The question then became, how do I place an object in the space and get other viewers to also see it from their perspective and to see each others position too?

The answer really comes down to proper tracking. When describing the position and orientation, or pose of an object, it is important to specify what the reference frame is. For example, saying "the box is 3 meters away" is not enough. You have to ask, "3 meters from what? Where is the origin, (0,0,0)?" The origin might be the position of the device when the application first started, the corner of your desk, the front door of a building, or perhaps it's the Washington Monument. You must define the location and orientation of something with respect to something else to make the information meaningful. As a result, the Project Tango APIs use a system of coordinate frame pairs to specify pose requests.

In other words, you want to share an Area Definition File (ADF) between all the participants. Given that they all have this file loaded and are in that area then they are able to handle scene objects. In order to see positions of each connected person, you need to exchange ADF relative pose information.
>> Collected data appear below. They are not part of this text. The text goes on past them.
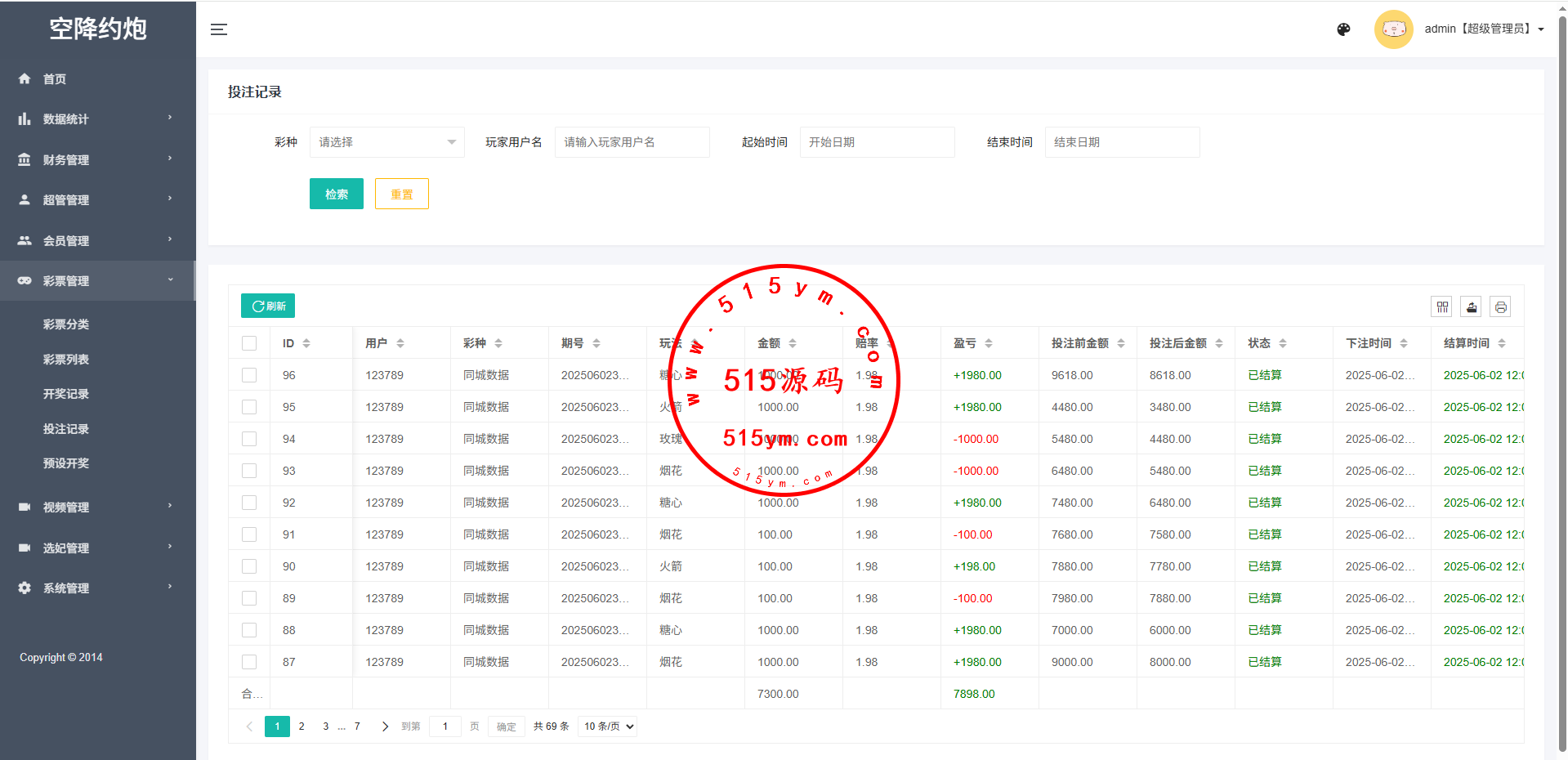Click the hamburger sidebar collapse icon
1568x760 pixels.
pyautogui.click(x=219, y=29)
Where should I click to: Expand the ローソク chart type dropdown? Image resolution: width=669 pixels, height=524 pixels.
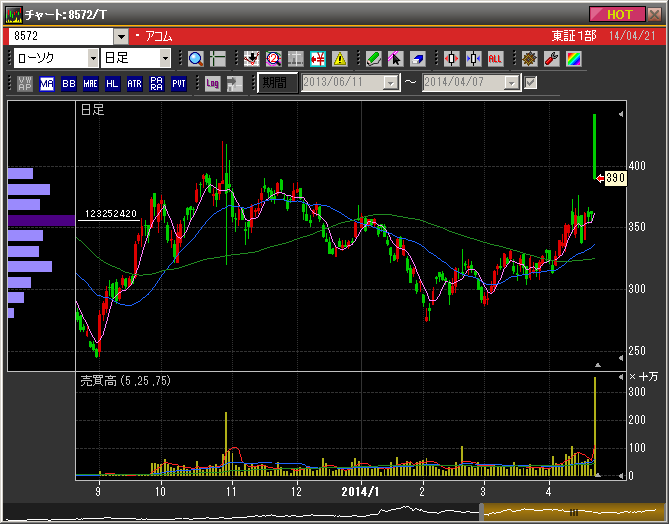tap(91, 59)
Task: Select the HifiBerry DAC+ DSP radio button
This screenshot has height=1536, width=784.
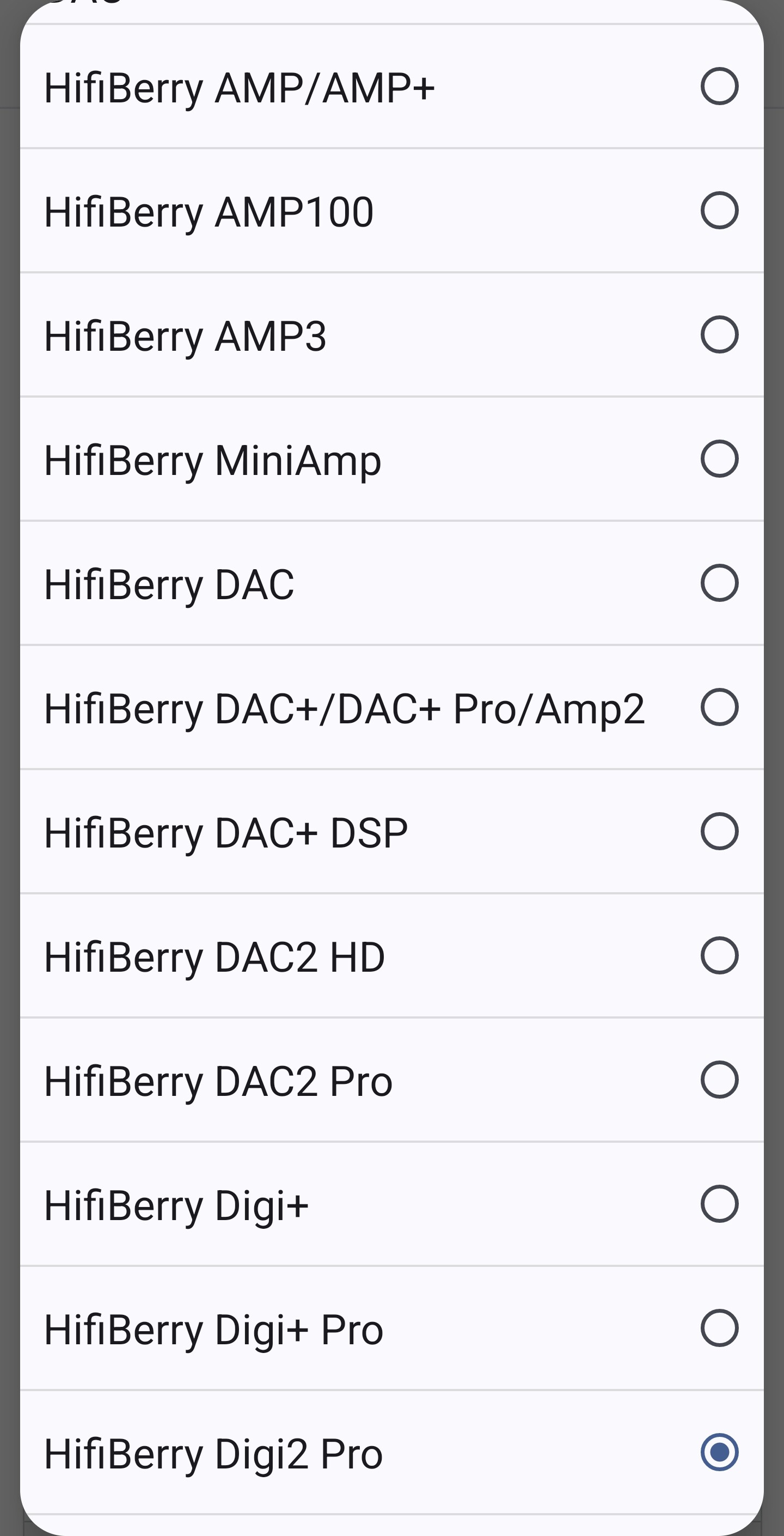Action: 719,831
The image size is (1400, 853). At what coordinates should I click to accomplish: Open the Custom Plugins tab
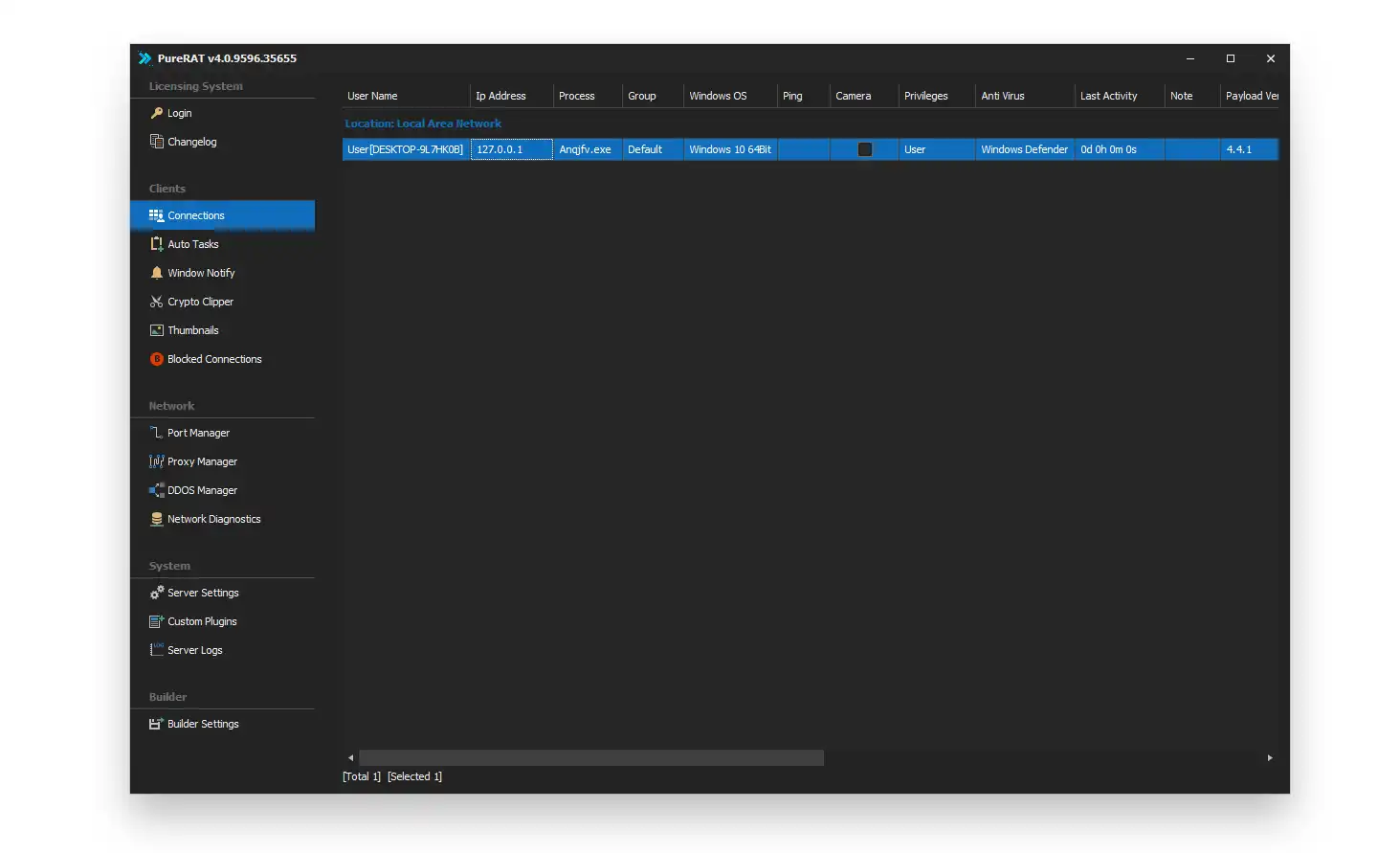(x=202, y=621)
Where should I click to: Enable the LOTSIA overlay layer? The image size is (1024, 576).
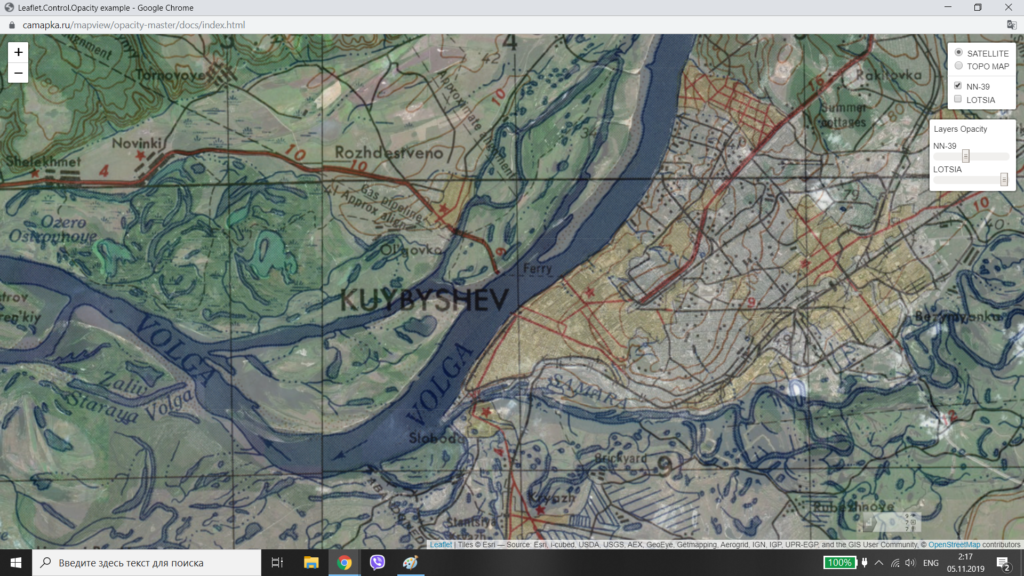point(958,100)
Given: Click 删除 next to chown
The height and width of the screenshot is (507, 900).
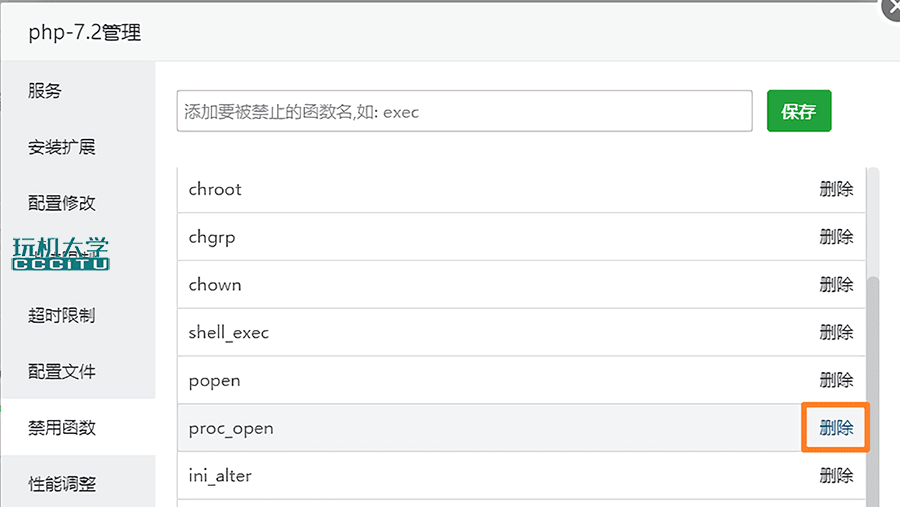Looking at the screenshot, I should 836,284.
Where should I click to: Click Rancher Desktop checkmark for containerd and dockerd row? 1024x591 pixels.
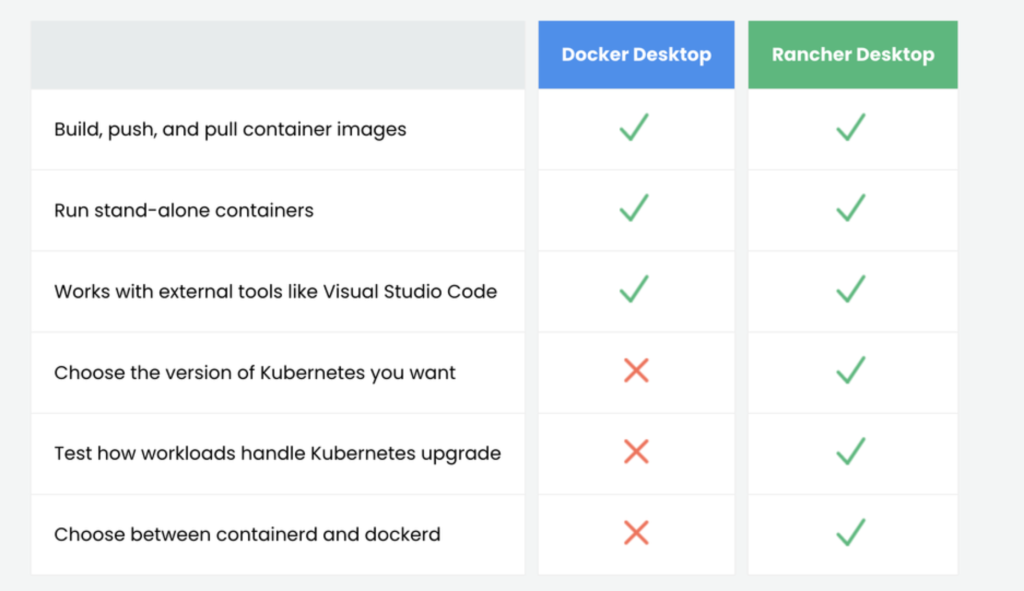tap(850, 533)
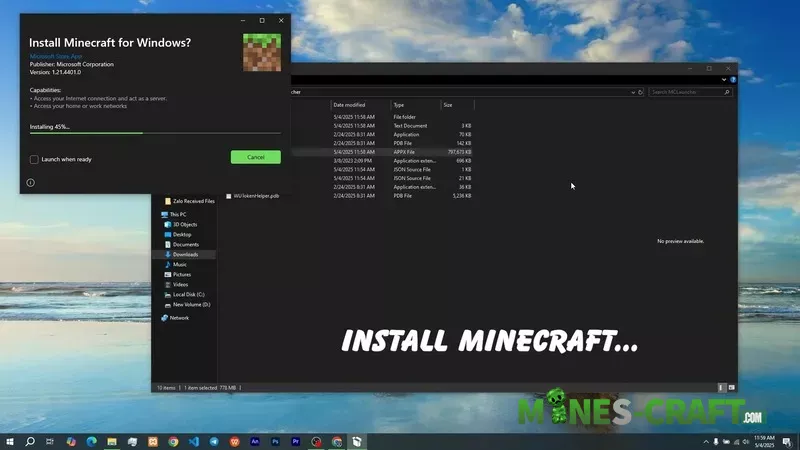Viewport: 800px width, 450px height.
Task: Click the Minecraft grass block icon
Action: point(262,52)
The first challenge is to lock an object in space or a planar surface. With the right tracking, things can be stabilized between the dimensions. In the past we would use optical tracking with AR markers. This works rather well but it requires additional components such as the optical sensors, computer vision algorithms, and line of sight, which all cost on battery performance.

Microsoft Hololens seems to have gotten optical tracking down. The headset is jam packed with sensors and optics that capture as much data as possible, generating terabytes of data which requires a second processor called the Holographic Processing Unit to compute. The device understands where you look, and maps the world around you, all in real time.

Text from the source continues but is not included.